主讲人: Steven E. Brenner 教授
时间: 2025年12月15日(周一)14:00-15:30
地点: 琳恩图书馆111报告厅
题 目:From Computer to Clinic -- Prediction potential and pitfalls in pervasive population personal genomics
主 讲:Steven E. Brenner 教授
时 间:2025年12月15日(周一)下午14:00-15:30
地 点:琳恩图书馆111报告厅
个人简介:
Steven Brenner’s research centers on computational genomics, spanning variant interpretation, genomic privacy, RNA regulation, and protein structure and function prediction, with a particular focus on applying genome sequencing to newborn screening and genomic diagnosis. He began his research in Walter Gilbert’s genome laboratory at Harvard, earned an M.Phil. and Ph.D. at Cambridge and the MRC Laboratory of Molecular Biology with Cyrus Chothia, held a fellowship at the Japan National Institute of Bioscience, and completed postdoctoral training with Michael Levitt at Stanford. He is committed to open science and career development and is a Miller Professor, Sloan Fellow, Searle Scholar, AAAS Fellow, ISCB Fellow, and Overton Prize recipient.
报告摘要:
Newborn screening (NBS) detects rare, treatable conditions requiring urgent intervention. Using California’s 4.5 million–infant NBS program and inborn errors of metabolism (IEMs) as a model, we evaluated population-scale genomic screening. Exome sequencing alone was insufficiently sensitive or specific for primary IEM screening, but as a secondary test it reduced false positives, sped case resolution, and improved diagnostic accuracy.

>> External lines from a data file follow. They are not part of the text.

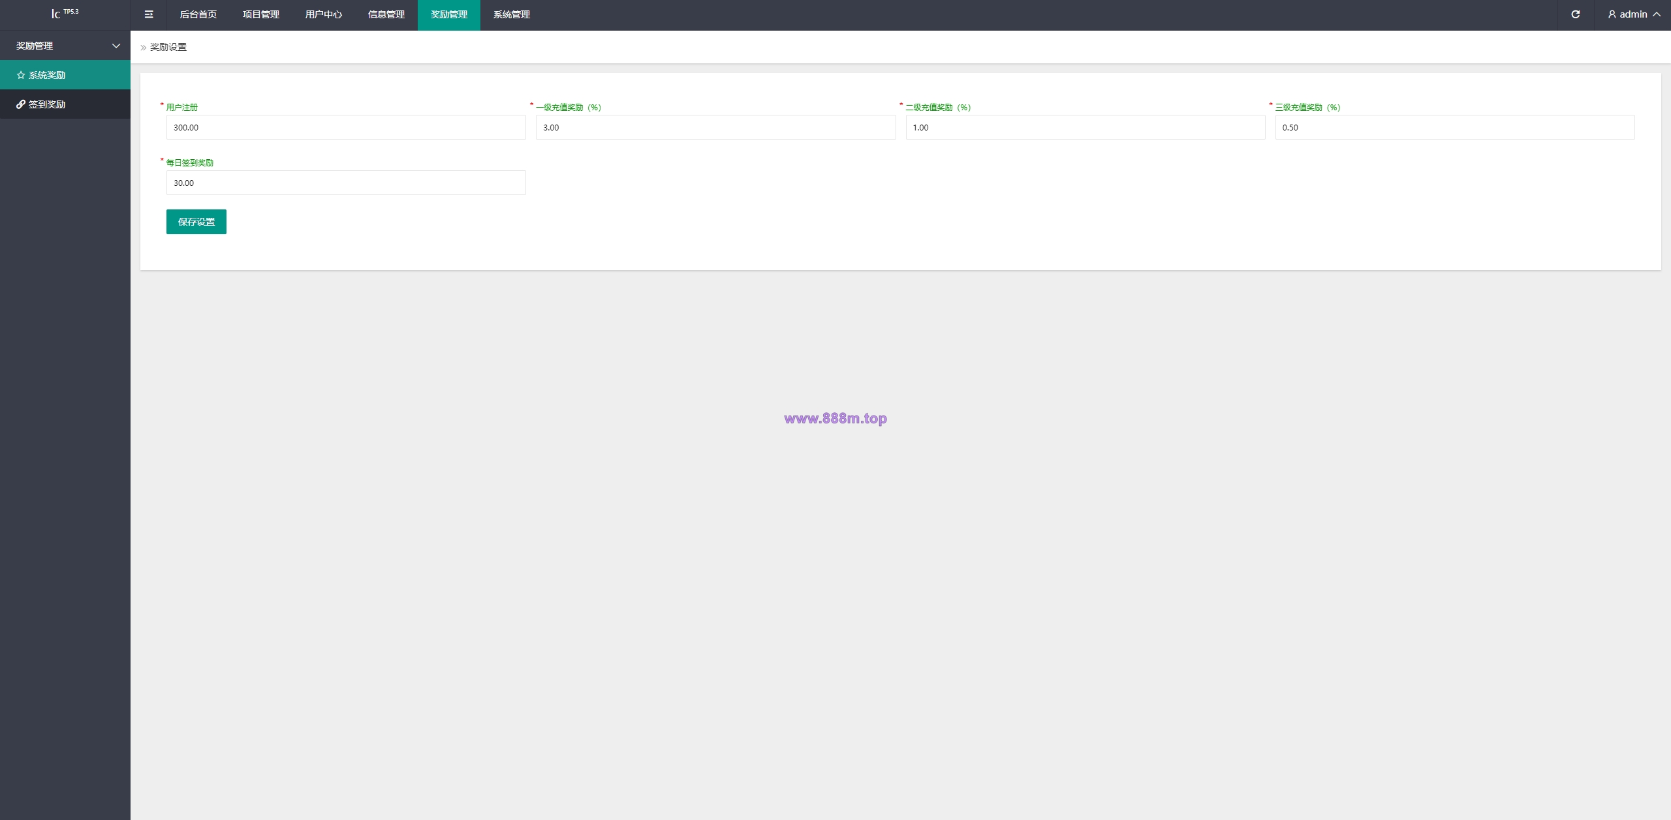Select the 签到奖励 sidebar item
The height and width of the screenshot is (820, 1671).
point(65,104)
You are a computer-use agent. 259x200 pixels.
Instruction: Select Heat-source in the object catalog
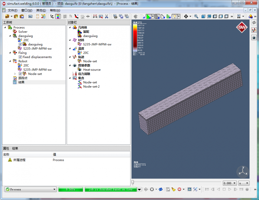click(x=92, y=70)
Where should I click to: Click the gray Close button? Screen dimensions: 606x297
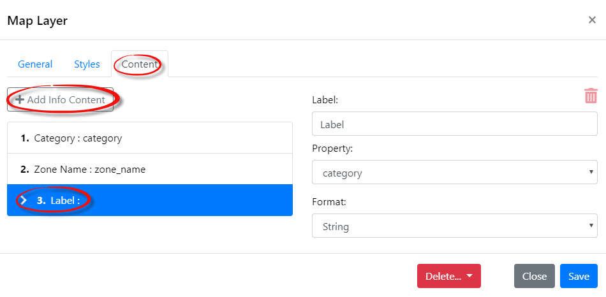click(534, 276)
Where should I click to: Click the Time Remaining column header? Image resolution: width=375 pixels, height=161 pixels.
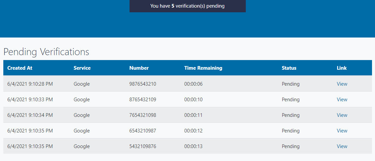[203, 68]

Effective genomic screening depends on accurate variant interpretation. Although ACMG/AMP guidelines previously allowed computational Variant Impact Predictors (VIPs) only as supporting evidence, our calibration studies showed that many tools provide higher-strength evidence, now reflected in ClinGen recommendations. To aid tool selection, we developed VIPdb, cataloging >400 VIPs with machine-readable thresholds. To benchmark prediction methods, we established the Critical Assessment of Genome Interpretation (CAGI), a community experiment to make blinded phenotype predictions from genetic variants. Independent assessment across multiple CAGI editions revealed substantial methodological advances, while highlighting remaining challenges for the field.